What about my second question concerning how syncs happen and the files are transferred over?

@eric.dupuis-cengn How long does the log stay in Get fs state? Perhaps the request timed out and is retried for many times. So it takes very long but never succeeded.

Roughly:

  1. The commit object list are retrieved for the library. The primary runs a diff algorithm to calculate which commit objects need to be transferred.
  2. All the file trees under all those commits are traversed and a complete fs object list is sent.
  3. Blocks are calculated based on the fs object list and sent over.

What protocol does it use to transfer the blocks over?
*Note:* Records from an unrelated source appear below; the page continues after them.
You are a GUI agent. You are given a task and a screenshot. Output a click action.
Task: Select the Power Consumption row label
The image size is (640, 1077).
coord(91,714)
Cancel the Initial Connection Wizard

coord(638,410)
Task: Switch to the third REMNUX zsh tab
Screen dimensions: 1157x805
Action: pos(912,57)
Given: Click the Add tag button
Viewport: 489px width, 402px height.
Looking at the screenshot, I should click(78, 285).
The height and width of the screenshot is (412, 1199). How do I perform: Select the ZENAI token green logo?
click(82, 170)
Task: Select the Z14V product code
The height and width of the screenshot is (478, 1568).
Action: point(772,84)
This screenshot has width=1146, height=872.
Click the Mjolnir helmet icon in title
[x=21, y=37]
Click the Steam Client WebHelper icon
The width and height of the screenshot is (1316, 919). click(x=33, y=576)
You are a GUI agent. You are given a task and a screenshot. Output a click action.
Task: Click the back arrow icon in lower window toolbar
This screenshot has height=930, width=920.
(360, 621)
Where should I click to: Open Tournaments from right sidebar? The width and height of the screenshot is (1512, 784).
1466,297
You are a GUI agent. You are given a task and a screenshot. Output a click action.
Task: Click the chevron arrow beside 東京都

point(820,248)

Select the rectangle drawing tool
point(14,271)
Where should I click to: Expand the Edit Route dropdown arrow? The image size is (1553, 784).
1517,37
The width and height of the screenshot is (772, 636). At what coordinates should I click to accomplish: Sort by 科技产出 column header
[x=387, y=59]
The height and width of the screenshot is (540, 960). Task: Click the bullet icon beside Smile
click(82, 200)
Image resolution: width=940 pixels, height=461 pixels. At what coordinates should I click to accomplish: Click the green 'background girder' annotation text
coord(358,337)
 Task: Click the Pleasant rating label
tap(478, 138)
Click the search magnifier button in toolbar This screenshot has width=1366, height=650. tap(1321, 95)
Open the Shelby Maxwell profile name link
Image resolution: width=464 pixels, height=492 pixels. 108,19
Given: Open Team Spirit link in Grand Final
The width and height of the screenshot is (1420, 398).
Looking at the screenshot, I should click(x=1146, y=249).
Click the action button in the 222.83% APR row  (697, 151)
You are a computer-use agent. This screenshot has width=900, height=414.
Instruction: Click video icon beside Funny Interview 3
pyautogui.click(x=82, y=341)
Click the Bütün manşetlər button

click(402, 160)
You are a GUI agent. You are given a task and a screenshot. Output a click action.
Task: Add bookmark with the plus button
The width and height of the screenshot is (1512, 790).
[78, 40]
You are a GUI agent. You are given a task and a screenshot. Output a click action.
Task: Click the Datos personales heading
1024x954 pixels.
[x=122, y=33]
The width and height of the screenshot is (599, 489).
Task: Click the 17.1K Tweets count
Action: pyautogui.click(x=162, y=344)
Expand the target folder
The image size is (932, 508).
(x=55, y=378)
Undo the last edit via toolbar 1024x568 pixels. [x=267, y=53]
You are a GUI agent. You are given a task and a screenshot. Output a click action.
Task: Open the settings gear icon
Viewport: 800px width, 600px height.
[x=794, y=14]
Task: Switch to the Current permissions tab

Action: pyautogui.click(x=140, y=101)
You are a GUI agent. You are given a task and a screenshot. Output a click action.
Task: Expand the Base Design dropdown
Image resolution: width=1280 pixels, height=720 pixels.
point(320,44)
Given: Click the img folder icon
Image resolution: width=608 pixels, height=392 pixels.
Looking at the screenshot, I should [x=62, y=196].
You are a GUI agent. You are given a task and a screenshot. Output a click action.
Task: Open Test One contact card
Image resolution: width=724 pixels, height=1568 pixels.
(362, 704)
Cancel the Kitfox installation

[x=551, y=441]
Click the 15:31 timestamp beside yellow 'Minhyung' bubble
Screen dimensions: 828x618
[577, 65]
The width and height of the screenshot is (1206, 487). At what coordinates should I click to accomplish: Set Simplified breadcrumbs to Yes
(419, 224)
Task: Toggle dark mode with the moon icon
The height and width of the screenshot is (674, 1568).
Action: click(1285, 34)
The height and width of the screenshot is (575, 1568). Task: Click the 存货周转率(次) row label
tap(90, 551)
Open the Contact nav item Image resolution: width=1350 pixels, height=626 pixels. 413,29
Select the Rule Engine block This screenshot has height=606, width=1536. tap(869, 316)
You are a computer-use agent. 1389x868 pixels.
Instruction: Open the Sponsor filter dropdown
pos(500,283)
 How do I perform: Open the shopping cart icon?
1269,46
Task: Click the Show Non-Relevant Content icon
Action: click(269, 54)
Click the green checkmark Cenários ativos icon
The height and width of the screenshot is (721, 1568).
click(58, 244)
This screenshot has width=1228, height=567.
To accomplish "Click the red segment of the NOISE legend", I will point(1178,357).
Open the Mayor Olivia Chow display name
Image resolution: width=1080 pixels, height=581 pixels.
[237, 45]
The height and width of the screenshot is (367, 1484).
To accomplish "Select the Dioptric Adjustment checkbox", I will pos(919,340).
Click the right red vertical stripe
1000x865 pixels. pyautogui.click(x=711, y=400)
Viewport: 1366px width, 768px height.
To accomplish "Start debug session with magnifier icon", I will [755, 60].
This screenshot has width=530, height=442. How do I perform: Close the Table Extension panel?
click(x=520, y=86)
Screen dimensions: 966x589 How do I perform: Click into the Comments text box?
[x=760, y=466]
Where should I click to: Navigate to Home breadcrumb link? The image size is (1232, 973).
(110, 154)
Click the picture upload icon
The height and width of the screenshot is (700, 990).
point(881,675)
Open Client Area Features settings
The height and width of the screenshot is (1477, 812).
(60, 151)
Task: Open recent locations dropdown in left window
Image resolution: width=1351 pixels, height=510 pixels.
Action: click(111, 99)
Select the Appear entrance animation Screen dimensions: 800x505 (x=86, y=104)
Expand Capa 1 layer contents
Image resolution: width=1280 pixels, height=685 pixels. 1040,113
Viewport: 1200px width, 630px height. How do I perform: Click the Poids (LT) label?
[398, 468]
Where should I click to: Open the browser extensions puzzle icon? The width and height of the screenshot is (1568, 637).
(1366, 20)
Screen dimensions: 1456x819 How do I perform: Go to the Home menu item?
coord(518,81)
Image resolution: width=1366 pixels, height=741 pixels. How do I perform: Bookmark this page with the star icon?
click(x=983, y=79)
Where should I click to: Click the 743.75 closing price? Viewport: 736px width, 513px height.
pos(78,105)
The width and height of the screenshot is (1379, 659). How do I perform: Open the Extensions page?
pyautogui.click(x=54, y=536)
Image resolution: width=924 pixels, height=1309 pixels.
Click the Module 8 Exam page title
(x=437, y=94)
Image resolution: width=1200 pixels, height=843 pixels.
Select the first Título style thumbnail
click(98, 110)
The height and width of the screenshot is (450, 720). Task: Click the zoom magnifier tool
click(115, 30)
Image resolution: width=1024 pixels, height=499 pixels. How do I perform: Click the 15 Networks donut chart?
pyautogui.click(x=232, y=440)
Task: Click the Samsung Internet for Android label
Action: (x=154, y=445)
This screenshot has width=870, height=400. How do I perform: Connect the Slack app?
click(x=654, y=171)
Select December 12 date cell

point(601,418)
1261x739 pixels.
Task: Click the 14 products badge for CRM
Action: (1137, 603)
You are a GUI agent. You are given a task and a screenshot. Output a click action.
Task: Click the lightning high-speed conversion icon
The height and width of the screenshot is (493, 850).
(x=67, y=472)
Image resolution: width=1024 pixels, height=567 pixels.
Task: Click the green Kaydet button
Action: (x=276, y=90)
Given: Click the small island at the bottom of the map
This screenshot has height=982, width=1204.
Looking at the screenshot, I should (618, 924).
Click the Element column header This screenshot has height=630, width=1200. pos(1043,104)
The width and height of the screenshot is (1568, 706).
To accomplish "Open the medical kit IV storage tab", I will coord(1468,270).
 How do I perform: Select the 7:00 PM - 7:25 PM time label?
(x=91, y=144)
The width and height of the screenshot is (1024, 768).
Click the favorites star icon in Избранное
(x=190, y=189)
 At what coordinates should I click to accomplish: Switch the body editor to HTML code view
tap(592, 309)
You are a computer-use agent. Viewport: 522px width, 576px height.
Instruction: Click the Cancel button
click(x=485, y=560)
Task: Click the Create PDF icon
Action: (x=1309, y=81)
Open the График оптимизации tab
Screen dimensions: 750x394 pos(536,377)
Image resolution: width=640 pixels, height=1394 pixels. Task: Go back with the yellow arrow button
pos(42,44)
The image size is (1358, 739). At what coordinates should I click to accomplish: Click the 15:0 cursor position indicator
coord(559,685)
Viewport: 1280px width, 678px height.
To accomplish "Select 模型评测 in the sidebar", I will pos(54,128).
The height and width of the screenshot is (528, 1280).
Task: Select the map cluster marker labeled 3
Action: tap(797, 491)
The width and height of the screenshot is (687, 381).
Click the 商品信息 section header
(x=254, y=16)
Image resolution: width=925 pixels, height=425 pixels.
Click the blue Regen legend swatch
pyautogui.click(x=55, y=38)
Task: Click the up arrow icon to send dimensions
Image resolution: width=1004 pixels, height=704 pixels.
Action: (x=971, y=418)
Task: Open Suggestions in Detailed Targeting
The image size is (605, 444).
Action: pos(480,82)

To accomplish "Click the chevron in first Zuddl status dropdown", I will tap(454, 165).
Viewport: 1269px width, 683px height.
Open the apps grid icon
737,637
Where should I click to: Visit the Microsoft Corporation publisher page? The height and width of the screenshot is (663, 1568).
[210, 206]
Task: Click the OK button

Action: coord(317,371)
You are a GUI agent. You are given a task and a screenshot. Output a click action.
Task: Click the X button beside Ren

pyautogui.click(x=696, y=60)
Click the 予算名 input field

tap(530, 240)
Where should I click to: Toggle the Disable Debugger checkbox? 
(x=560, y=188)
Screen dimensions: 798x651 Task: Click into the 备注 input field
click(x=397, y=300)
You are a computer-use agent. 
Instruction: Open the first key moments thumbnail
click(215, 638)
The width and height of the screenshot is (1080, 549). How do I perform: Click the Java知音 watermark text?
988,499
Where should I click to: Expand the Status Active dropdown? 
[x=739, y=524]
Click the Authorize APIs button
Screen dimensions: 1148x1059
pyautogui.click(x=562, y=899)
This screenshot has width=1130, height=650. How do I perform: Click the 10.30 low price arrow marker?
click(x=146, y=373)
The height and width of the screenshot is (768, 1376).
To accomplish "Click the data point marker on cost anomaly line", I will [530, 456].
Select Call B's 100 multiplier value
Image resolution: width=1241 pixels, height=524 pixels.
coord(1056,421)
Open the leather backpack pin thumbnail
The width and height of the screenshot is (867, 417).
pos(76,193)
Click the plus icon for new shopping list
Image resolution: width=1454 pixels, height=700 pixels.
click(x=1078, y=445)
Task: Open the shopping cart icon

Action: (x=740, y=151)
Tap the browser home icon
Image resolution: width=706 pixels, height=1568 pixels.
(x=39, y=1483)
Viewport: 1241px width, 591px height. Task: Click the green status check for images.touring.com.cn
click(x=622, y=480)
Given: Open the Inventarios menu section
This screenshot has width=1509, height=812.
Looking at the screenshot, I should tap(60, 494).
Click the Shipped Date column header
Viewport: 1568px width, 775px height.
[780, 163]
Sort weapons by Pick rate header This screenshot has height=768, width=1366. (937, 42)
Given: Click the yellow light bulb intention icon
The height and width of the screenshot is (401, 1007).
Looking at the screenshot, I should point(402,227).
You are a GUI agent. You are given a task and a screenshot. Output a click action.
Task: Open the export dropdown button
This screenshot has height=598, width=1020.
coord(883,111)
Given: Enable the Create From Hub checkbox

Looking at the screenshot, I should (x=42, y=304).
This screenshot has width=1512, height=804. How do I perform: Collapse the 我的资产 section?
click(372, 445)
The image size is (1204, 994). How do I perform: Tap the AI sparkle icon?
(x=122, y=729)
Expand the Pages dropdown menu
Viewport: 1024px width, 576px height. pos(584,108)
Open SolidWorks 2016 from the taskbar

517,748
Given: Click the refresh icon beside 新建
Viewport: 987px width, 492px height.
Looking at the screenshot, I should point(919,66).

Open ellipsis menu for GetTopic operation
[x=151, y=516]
The message you quoted is the last message I see concerning repo 58946ebf sync status in the backup server’s seafile.log, and has now been that way 12 days and counting. The last log in seafile.log for that repo in the primary server was 13 days ago, and is unrelated.

What are my next steps to help you pinpoint this issue?

  • I can see the snapshots of the files in the History of the Library, but not how many, or how much space they are taking. Is there a way to determine that? Would that contribute in the long sync that we’ve been seeing or that it’s timing out?
  • Are there any other logs that would provide you with more information? Would there be any that would give us a better indication whether or not it is a timeout issue as you have mentioned? Would that be in the primary server, or the backup server?
  • We could potentially setup a call with remote control if you need to take a hands-on look at the server.

Did you get this fixed? Don’t really want to clean the history or anything else, just want to transfer my server over to another one.